Work to be completed:
Give back all of the data, word for word.

Material supplied:
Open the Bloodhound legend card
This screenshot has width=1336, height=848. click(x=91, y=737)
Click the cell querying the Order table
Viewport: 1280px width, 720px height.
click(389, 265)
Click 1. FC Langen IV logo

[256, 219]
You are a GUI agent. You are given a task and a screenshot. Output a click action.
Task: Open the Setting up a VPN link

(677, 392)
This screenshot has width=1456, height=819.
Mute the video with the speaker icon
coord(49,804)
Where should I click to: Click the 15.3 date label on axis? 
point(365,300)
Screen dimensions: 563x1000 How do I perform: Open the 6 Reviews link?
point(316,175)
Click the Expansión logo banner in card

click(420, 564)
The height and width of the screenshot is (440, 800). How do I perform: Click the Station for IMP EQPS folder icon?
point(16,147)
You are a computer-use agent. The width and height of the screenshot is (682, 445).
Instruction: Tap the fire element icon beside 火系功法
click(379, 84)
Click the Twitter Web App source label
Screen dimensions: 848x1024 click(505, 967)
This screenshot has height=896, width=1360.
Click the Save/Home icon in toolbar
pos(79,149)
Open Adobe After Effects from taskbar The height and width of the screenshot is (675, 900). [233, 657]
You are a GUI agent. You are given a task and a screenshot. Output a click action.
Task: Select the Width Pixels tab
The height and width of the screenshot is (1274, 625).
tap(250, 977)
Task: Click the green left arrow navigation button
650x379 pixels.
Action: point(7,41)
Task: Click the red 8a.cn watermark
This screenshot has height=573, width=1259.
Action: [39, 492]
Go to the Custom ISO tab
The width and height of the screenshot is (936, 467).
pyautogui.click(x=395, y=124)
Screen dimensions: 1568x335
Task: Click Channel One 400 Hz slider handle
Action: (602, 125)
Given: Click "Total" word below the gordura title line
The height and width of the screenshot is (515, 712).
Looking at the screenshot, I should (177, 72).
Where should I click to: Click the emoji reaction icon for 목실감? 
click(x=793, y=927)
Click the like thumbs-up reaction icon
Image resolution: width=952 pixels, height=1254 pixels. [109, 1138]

Exercise answer:
Open the Bloodhound legend card
This screenshot has width=1336, height=848. click(x=91, y=737)
Click the cell querying the Order table
Viewport: 1280px width, 720px height.
click(389, 265)
Click 1. FC Langen IV logo

[256, 219]
You are a GUI agent. You are given a task and a screenshot. Output a click action.
Task: Open the Setting up a VPN link

(677, 392)
This screenshot has width=1456, height=819.
Mute the video with the speaker icon
coord(49,804)
Where should I click to: Click the 15.3 date label on axis? 
point(365,300)
Screen dimensions: 563x1000 How do I perform: Open the 6 Reviews link?
point(316,175)
Click the Expansión logo banner in card

click(420, 564)
The height and width of the screenshot is (440, 800). How do I perform: Click the Station for IMP EQPS folder icon?
point(16,147)
You are a computer-use agent. The width and height of the screenshot is (682, 445).
Instruction: Tap the fire element icon beside 火系功法
click(379, 84)
Click the Twitter Web App source label
Screen dimensions: 848x1024 click(505, 967)
This screenshot has height=896, width=1360.
Click the Save/Home icon in toolbar
pos(79,149)
Open Adobe After Effects from taskbar The height and width of the screenshot is (675, 900). [233, 657]
You are a GUI agent. You are given a task and a screenshot. Output a click action.
Task: Select the Width Pixels tab
The height and width of the screenshot is (1274, 625).
tap(250, 977)
Task: Click the green left arrow navigation button
650x379 pixels.
Action: point(7,41)
Task: Click the red 8a.cn watermark
This screenshot has height=573, width=1259.
Action: [39, 492]
Go to the Custom ISO tab
The width and height of the screenshot is (936, 467).
pyautogui.click(x=395, y=124)
Screen dimensions: 1568x335
Task: Click Channel One 400 Hz slider handle
Action: (602, 125)
Given: Click "Total" word below the gordura title line
The height and width of the screenshot is (515, 712).
Looking at the screenshot, I should (177, 72).
Where should I click to: Click the emoji reaction icon for 목실감? 
click(x=793, y=927)
Click the like thumbs-up reaction icon
Image resolution: width=952 pixels, height=1254 pixels. [109, 1138]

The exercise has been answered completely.